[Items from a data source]
=== Section Start ===
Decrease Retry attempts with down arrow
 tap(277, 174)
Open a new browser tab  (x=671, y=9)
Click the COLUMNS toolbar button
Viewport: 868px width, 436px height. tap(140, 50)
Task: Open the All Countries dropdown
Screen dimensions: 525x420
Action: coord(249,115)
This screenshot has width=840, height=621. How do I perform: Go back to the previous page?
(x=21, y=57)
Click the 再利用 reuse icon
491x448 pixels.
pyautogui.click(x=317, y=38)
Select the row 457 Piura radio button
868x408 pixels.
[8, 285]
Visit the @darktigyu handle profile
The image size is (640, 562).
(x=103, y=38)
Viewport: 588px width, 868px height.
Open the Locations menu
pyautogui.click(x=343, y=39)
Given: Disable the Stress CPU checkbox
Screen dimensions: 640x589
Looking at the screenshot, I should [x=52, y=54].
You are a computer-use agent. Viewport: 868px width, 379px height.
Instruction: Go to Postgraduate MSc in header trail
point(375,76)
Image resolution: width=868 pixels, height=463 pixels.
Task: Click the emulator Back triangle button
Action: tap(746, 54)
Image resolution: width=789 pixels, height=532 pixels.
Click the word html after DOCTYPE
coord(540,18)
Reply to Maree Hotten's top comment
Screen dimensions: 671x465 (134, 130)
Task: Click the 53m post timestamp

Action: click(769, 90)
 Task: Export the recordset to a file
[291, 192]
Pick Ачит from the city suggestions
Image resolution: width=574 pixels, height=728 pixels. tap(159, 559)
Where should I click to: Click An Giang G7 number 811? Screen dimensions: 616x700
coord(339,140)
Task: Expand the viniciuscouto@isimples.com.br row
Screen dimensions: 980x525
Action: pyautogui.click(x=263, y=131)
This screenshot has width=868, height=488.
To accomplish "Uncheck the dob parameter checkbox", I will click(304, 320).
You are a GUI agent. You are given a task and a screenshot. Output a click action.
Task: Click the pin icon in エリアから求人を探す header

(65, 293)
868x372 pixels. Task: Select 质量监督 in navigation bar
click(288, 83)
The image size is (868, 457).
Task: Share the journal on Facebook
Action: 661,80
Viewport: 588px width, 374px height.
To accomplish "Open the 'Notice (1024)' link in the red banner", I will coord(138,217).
=== Section End ===
Please go through the data above and copy each line that has the word "agent".

Response to this task —
You are a computer-use agent. Viewport: 868px width, 379px height.
You are a GUI agent. You are given a task and a screenshot. Output a click action.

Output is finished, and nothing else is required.